▶ _WHAT YOU WILL DO_: Revise the items below, replacing "GUI agent" with "interface agent" and leaving everything else unchanged.

▶ _DATA PROVIDED_:
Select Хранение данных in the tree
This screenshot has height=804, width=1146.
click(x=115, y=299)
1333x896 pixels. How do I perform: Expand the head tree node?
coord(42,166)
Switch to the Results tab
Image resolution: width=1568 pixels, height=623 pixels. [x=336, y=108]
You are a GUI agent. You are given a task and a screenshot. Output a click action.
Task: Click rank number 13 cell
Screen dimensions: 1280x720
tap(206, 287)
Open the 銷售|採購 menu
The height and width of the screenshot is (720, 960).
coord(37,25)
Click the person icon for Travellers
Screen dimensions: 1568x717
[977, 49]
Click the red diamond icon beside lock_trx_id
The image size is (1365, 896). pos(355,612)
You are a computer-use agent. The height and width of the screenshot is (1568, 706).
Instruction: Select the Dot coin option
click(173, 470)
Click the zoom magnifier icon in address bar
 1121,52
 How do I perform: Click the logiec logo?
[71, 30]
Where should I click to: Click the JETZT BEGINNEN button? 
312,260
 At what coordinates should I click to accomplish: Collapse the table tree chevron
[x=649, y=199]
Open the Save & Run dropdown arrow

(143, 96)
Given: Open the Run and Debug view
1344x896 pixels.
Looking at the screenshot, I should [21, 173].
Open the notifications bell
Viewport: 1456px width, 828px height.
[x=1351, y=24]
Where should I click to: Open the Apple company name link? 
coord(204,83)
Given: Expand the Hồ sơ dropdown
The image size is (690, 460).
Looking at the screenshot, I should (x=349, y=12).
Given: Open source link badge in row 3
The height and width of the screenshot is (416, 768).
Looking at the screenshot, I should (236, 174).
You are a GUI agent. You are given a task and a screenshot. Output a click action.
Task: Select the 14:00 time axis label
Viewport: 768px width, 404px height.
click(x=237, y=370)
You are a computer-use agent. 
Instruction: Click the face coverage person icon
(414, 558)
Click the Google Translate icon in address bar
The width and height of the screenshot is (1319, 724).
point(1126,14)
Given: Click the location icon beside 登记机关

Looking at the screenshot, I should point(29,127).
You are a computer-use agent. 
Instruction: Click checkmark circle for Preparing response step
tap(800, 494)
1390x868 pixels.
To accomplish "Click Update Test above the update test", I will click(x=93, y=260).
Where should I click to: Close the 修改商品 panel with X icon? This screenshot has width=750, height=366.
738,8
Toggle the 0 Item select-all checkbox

▶ _TASK ANSWER_:
Select Хранение данных in the tree
This screenshot has height=804, width=1146.
click(x=115, y=299)
1333x896 pixels. How do I perform: Expand the head tree node?
coord(42,166)
Switch to the Results tab
Image resolution: width=1568 pixels, height=623 pixels. [x=336, y=108]
You are a interface agent. You are given a task and a screenshot. Output a click action.
Task: Click rank number 13 cell
Screen dimensions: 1280x720
tap(206, 287)
Open the 銷售|採購 menu
The height and width of the screenshot is (720, 960).
coord(37,25)
Click the person icon for Travellers
Screen dimensions: 1568x717
[977, 49]
Click the red diamond icon beside lock_trx_id
The image size is (1365, 896). pos(355,612)
You are a computer-use agent. The height and width of the screenshot is (1568, 706).
Instruction: Select the Dot coin option
click(173, 470)
Click the zoom magnifier icon in address bar
 1121,52
 How do I perform: Click the logiec logo?
[71, 30]
Where should I click to: Click the JETZT BEGINNEN button? 
312,260
 At what coordinates should I click to accomplish: Collapse the table tree chevron
[x=649, y=199]
Open the Save & Run dropdown arrow

(143, 96)
Given: Open the Run and Debug view
1344x896 pixels.
Looking at the screenshot, I should [21, 173].
Open the notifications bell
Viewport: 1456px width, 828px height.
[x=1351, y=24]
Where should I click to: Open the Apple company name link? 
coord(204,83)
Given: Expand the Hồ sơ dropdown
The image size is (690, 460).
Looking at the screenshot, I should (x=349, y=12).
Given: Open source link badge in row 3
The height and width of the screenshot is (416, 768).
Looking at the screenshot, I should (236, 174).
You are a interface agent. You are given a task and a screenshot. Output a click action.
Task: Select the 14:00 time axis label
Viewport: 768px width, 404px height.
click(x=237, y=370)
You are a computer-use agent. 
Instruction: Click the face coverage person icon
(414, 558)
Click the Google Translate icon in address bar
The width and height of the screenshot is (1319, 724).
point(1126,14)
Given: Click the location icon beside 登记机关

Looking at the screenshot, I should point(29,127).
You are a computer-use agent. 
Instruction: Click checkmark circle for Preparing response step
tap(800, 494)
1390x868 pixels.
To accomplish "Click Update Test above the update test", I will click(x=93, y=260).
Where should I click to: Close the 修改商品 panel with X icon? This screenshot has width=750, height=366.
738,8
Toggle the 0 Item select-all checkbox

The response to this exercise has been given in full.